伊藤さんが参加した「東北『夢』応援プログラム」は、公益財団法人東日本大震災復興支援財団が立ち上げ、年間を通して子供たちの夢や目標を応援するもの。コーチ役の「夢応援マイスター」を務めるアスリートが、参加する子供たちが掲げる半年から1年後の約束に向け、遠隔指導ツールでサポート。1日限りのイベントで交流を終えるのではなく、離れた場所でも動画やSNSを通じて継続したプライベートレッスンが受けられる画期的な試みだった。

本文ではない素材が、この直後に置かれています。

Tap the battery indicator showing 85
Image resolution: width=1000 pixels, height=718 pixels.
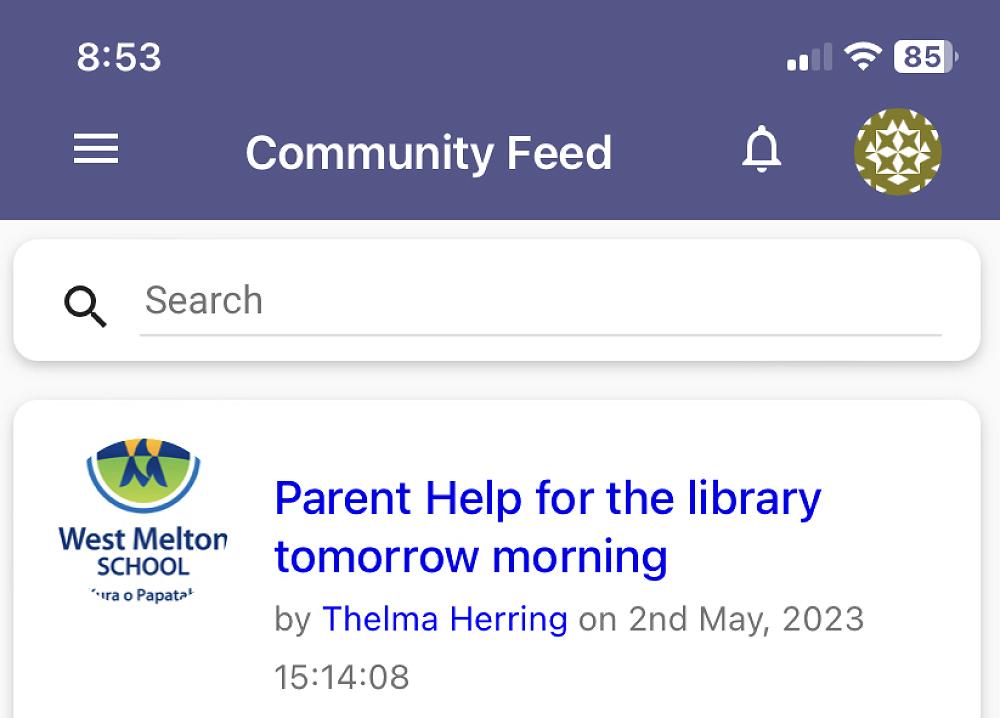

2016年から岩手・大船渡の子供を対象に指導する伊藤さんは、昨年11月にスタートした新たなプログラムで小学1年生から6年生まで10人を担当した。月に1回、それぞれの子供から送られてくる泳ぎの動画をチェックし、アドバイスを添えて返信。東京と大船渡の距離を越え、子供たちの上達を見てきた。
1月に開催された中間発表イベントはオンラインだったが、今回は初回の夢宣言イベント以来の対面方式。半年間の集大成としてタイム測定が行われる。この日は9人の子供たちが参加。プールサイドで再会した伊藤さんは「毎月、みんなが一生懸命やってくれました。今日は緊張しないで頑張って、25メートルを全力で泳いでください」と笑顔でエールを送った。まずは指導の復習を兼ねた水泳クリニックから行われた。
伊藤さんはキックやけのびなど、基本的な指導を行った。「どんな泳ぎでも大切なのは目。泳いでいる時にあちこち見るのではなく、ずっと同じところを見ること。目が決まると、良い泳ぎになります」などとアドバイス。さらに、元オリンピアンが個人メドレーの4泳法を披露する豪華な一幕も。子供たちは隣のコースから間近で見つめたり、水中に潜って動きを観察したり、必死に学習。その上で、本番となるタイム測定が行われた。
見守るメンバーの拍手を受けながら、9人はそれぞれ取り組んできた泳法で25メートルを泳ぐと、全員が半年前よりタイムを短縮。なかには3秒近く縮めた子もいた。タイムを聞いた子供たちは自らの成長を実感し、どこか嬉しそうだった。